__ИСХОДНЫЙ ТЕКСТ__

▼

Или вот однажды, когда я подошла к нему попрощаться вечером — после того, как они с женой выпили уже свой кефир и собирались заснуть. И я его погладила по голове — а голова у него была невероятно приятная, гладкая, и гладить ее было приятно. Я погладила его и вдруг почувствовала, что щека у него мокрая: Шкловский плачет.

Я наклонилась к нему, а он прошептал:

— Все-таки он был стукач... и коммерсант...

— Кто???

— Арагон...

Иногда мне казалось, что многочисленные — очень литературные рассказы были потому, что маленькой девочке, как ему казалось, скучно ПРОСТО ухаживать за стариками.

* * *

Шкловский занимался теорией сюжета. И то, КАК он жил, абсолютно соответствовало этой теории. Шкловский занимался этим как житель и как писатель — и все сходилось. Я наколлекционировала в своей курсовой, а потом в дипломной работе 40 определений сюжета: Виноградова, Поливанова...

Шкловский рассматривал взаимоотношения сюжета и фабулы как взаимоотношения видимого и сущего.

Сюжет — суд над фабулой, — вот его основное, гениальное открытие. Я это записала и этим горжусь.

То есть состав событий — в жизни и искусстве — не имеет никакого значния.

То есть некая последовательность событий не имеет никакого значения...

* * *

Помню, я горячо закивала глупой своей молодой головой...

* * *

— Однажды по идиотизму молодости я у него спросила про поездку на Беломорканал, и он ничего не ответил.

А потом, несколькими днями позже, когда мы гуляли по скверику и сидели на лавочке, он оперся на палку и сказал:

— Деточка... Предательство — не такая уж страшная вещь, как кажется.

И я поняла, что это ответ на вопрос.

У меня было странное чувство: теоретически я с ним не согласилась, а душевно я поняла, что не вправе его судить.

Мне стало страшно.

Позже, не от него, а из воспоминаний Надежды Яковлевны Мандельштам, я узнала, что единственный дом, куда они с Осипом Эмильевичем могли приходить, был дом Шкловского.

И то, что он пересылал деньги тем, кто сидел в те годы, — и ничего нигде об этом не писал.

В его жизни были очень страшные моменты — я имею в виду не только ту пресловутую поездку на Беломорканал. Я имею в виду телеграмму на съезд по поводу исключения Пастернака и даже развод с женой Варварой после того, как погиб сын... Очень многие вещи.

Но суть не в этом. Суть — как мне кажется, в следующем. Фантастическое соединение доброты, широты, глубины во всем и благородства с поступками, которые он совершал во имя выживания, — все это вместе некий глобальный сюжет художественной личности XX века. Как будто он был рожден для того, чтобы ни одна коллизия в жизни художественного человека в этой стране не прошла мимо него. И он за все заплатил. Сполна. За все доброе, что он сделал. И за все злое. Сполна.

▲

__ЗАДАНИЕ A__
Как, согласно отрывку о Шкловском, он рассматривал взаимоотношения сюжета и фабулы?
Листинг никак не связан с текстом.

(Данные о поиске видимых целей)
▼

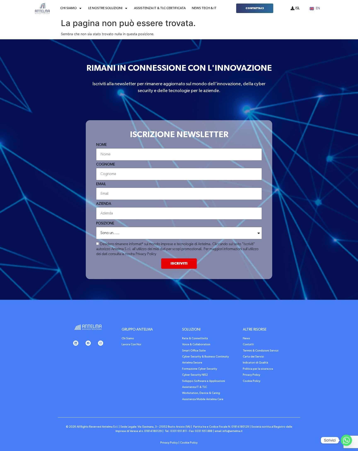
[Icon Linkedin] (75, 343)
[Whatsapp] (346, 440)
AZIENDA (103, 204)
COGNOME (105, 164)
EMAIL (101, 184)
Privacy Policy (169, 442)
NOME (101, 145)
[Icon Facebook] (88, 343)
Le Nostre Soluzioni (105, 8)
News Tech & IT (204, 8)
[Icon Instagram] (100, 343)
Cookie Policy (189, 442)
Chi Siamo (68, 8)
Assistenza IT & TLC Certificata (160, 8)
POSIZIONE (105, 223)
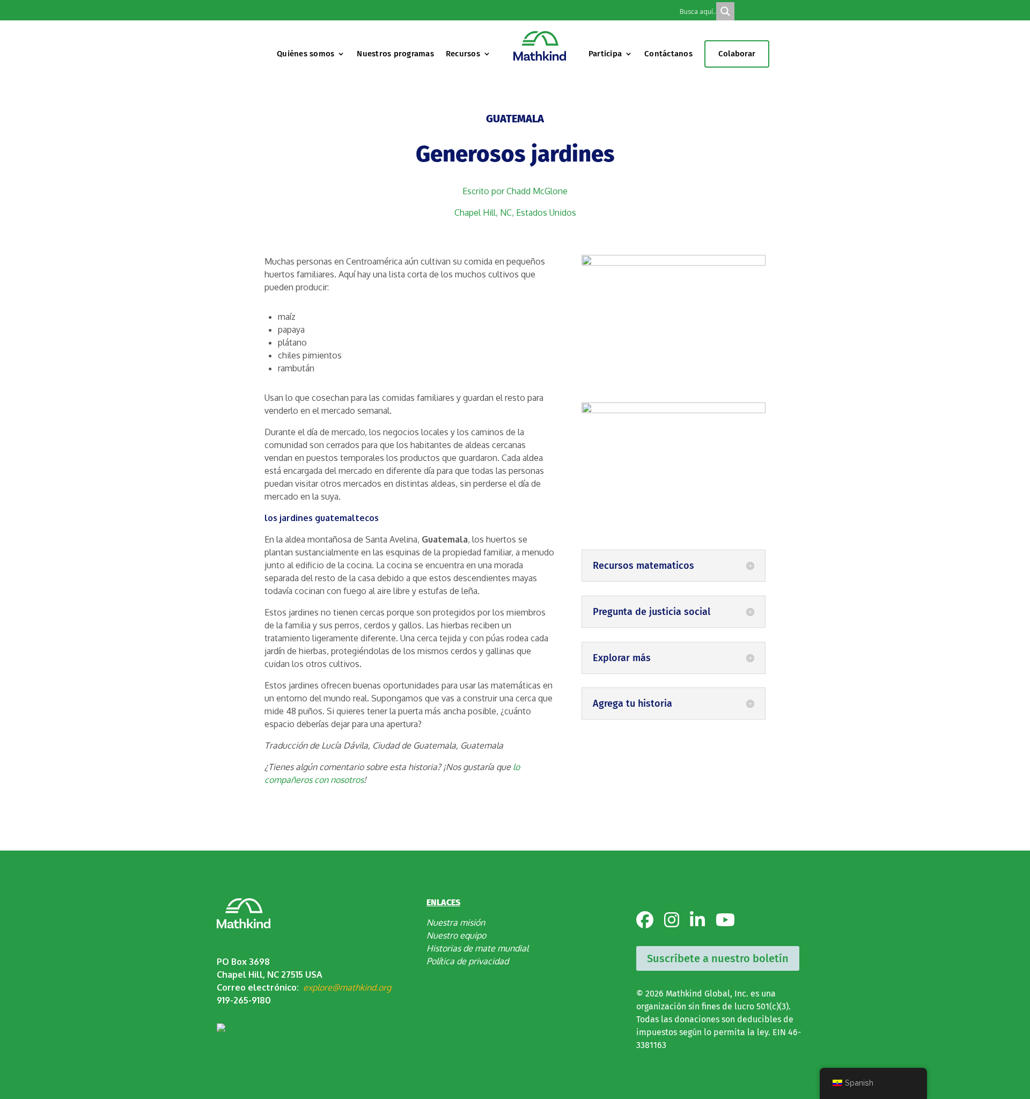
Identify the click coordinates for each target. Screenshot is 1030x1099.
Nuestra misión (455, 922)
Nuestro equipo (456, 935)
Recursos (463, 53)
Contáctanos (668, 53)
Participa (605, 53)
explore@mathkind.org (347, 987)
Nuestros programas (395, 53)
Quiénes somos (305, 53)
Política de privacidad (467, 961)
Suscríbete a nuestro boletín (718, 958)
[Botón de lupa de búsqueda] (725, 11)
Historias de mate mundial (477, 948)
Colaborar (736, 53)
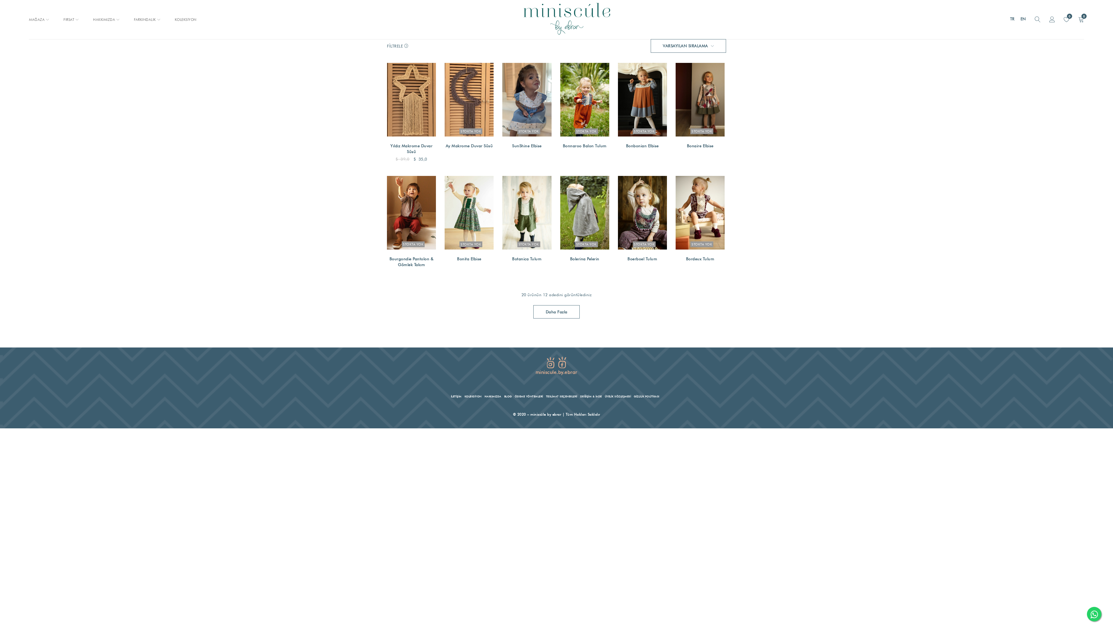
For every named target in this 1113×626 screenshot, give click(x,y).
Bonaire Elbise (700, 145)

▲

__ЗАДАНИЕ B__
Представьте в виде CSV с двумя столбцами, «запрос» и «ответ», часть листинга от строки, содержащей "Historias de mate mundial (477, 948)", до конца листинга включительно. Каждой записи с ответом отведите одну строку, каждое значение поместите в отдельное поле в кавычках, переносы строк замените пробелами, а изображения в ответ не включайте.

__ОЖИДАЕМЫЙ ОТВЕТ A__
Как взаимоотношения видимого и сущего.

__ОЖИДАЕМЫЙ ОТВЕТ B__
запрос,ответ
"Historias de mate mundial","(477, 948)"
"Colaborar","(736, 53)"
"For every named target in this 1113×626 screenshot, give click(x,y). Bonaire Elbise","(700, 145)"